Pas facile d’arrêter
En Corse, il apparaît que la région compte le double de débits de tabac pour 10 000 habitants par rapport à la moyenne nationale. En outre, un tarif préférentiel est appliqué au tabac, où le prix des paquets reste 25% moins cher que sur le continent. Un régime fiscal dérogatoire qui remonte à deux siècles et fait l’objet d’une lutte à chaque augmentation des prix du tabac car les conséquences d’un rééchelonnement des prix avec le continent seraient désastreuses : baisse de 50% du chiffre d’affaires des buralistes fermeture de points de vente, marché noir... Une dérogation qui devra être renégociée en 2015. Le prix du tabac n’est pas le seul à faire l’objet de lutte, il y a aussi la Loi Evin, difficilement appliquée partout en France, malgré les amendes et autres mesures dissuasives.
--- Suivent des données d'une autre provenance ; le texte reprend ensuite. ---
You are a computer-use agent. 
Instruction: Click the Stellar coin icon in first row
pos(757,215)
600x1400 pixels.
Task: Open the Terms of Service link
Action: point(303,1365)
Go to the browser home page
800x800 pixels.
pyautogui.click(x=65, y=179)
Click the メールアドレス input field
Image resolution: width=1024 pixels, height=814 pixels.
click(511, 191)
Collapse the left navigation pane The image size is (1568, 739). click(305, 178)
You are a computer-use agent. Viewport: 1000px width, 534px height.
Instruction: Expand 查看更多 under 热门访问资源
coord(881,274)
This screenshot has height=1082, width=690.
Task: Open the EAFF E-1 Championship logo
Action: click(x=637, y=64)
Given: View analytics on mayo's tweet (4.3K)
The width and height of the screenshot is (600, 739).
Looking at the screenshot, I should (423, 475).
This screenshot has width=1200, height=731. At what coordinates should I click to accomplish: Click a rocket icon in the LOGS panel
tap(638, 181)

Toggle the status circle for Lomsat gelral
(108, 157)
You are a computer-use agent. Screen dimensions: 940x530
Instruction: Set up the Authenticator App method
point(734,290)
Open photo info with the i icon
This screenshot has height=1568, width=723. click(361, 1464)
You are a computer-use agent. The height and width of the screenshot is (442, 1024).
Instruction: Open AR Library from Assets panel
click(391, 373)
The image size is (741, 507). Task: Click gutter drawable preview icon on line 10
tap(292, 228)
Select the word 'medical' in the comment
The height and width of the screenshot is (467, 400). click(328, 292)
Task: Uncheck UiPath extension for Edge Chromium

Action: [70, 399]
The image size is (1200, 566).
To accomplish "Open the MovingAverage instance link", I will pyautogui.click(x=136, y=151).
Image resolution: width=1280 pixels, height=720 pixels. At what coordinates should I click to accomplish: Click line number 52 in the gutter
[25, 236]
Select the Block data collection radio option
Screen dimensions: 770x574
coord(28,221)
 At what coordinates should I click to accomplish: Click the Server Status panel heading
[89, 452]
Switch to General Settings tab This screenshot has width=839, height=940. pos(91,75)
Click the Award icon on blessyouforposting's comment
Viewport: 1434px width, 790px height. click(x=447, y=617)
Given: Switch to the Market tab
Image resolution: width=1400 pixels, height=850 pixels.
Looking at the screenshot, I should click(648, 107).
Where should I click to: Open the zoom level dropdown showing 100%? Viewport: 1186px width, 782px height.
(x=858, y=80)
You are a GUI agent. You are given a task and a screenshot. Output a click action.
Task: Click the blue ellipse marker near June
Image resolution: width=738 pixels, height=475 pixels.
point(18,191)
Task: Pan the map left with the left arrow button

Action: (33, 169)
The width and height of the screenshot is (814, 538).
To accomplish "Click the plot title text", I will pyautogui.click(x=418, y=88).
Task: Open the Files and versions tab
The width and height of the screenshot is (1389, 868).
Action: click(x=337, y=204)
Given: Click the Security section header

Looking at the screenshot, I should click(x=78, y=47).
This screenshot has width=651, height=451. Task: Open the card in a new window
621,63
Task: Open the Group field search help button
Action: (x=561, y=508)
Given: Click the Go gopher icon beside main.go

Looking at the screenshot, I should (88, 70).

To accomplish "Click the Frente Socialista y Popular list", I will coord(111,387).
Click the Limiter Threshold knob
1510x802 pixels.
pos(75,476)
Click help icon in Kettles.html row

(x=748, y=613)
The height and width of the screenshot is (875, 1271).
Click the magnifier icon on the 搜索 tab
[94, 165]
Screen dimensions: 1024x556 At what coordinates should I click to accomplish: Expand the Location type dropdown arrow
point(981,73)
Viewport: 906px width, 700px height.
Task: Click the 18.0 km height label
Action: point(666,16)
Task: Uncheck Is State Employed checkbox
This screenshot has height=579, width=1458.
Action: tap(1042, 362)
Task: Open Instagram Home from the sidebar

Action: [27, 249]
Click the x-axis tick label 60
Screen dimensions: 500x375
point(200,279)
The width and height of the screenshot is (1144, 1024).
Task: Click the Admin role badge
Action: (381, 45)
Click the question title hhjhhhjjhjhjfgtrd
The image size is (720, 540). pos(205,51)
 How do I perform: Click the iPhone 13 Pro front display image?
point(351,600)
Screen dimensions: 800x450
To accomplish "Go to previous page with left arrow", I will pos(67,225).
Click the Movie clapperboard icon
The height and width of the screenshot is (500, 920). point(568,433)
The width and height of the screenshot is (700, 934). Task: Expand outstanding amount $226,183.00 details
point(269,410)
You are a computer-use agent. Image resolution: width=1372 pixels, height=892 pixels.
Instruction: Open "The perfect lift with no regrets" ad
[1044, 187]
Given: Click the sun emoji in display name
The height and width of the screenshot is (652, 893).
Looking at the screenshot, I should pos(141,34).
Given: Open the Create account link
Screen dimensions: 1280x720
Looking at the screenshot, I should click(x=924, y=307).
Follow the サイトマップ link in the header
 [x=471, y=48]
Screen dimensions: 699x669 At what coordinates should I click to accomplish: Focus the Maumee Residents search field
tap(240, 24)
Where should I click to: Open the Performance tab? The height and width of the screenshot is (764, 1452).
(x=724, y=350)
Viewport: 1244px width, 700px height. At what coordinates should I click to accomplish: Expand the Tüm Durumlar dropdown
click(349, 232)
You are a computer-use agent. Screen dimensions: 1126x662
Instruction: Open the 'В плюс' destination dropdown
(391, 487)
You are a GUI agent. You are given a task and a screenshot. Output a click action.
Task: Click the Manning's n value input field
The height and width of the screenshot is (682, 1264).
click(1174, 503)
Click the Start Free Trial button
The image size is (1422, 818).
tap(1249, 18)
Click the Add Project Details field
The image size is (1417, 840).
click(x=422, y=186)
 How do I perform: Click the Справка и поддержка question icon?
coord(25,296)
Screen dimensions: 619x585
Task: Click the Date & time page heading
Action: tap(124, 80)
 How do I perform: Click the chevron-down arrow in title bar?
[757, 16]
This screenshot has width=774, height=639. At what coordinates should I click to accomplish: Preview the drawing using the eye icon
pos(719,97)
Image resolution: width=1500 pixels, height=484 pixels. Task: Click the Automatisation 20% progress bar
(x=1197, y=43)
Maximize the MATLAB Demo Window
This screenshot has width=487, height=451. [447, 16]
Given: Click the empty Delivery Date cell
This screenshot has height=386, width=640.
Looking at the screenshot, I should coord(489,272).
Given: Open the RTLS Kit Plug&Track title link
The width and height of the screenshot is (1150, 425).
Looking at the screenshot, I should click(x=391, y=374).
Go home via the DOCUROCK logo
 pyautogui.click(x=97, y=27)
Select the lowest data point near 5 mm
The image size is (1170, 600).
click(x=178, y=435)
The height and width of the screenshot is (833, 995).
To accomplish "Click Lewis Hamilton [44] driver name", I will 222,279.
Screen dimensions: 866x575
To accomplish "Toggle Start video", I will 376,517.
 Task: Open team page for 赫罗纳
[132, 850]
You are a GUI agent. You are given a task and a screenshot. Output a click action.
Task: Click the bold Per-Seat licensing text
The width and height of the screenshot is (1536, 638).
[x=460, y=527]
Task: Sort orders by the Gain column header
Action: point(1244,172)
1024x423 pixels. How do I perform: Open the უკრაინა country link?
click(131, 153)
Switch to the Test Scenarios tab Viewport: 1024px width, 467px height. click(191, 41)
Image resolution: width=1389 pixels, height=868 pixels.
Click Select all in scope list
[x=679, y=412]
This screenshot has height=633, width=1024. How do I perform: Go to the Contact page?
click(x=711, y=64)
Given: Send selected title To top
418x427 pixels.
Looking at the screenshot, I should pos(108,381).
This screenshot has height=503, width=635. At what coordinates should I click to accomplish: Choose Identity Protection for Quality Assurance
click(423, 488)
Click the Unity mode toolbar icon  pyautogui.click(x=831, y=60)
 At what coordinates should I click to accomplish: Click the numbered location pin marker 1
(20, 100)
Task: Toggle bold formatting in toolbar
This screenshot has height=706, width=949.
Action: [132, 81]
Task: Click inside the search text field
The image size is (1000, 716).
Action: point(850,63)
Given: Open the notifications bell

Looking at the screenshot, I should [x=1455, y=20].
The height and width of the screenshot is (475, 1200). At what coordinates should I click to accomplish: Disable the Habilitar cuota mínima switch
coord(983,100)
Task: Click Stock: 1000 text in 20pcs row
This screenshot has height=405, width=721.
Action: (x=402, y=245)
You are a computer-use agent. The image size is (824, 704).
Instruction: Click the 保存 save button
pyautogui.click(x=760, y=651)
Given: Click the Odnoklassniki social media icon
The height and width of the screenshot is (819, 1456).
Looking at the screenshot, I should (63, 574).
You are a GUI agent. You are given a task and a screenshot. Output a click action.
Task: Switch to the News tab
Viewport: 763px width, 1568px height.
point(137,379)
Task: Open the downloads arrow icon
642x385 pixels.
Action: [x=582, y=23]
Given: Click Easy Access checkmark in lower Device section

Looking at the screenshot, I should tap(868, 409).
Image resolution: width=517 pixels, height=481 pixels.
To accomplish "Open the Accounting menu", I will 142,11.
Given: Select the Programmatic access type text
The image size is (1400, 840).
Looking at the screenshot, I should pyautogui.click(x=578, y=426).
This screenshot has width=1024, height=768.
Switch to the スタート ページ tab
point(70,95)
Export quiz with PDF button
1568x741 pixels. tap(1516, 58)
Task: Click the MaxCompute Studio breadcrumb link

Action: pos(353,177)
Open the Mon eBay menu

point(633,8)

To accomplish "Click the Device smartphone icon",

Et chacun le sait, il n’y a pas de fumée sans feu... Puissance dont dispose les fabricants de tabac, et contre laquelle les 7,9 millions d’euros annuels pour la communication de l’Inpes pèsent peu. Et puis la cigarette est aussi considérée comme un plaisir, qui serait remplacée par quoi ? Fumer en culpabilisant… Un coup fumant pour les laboratoires pharmaceutiques.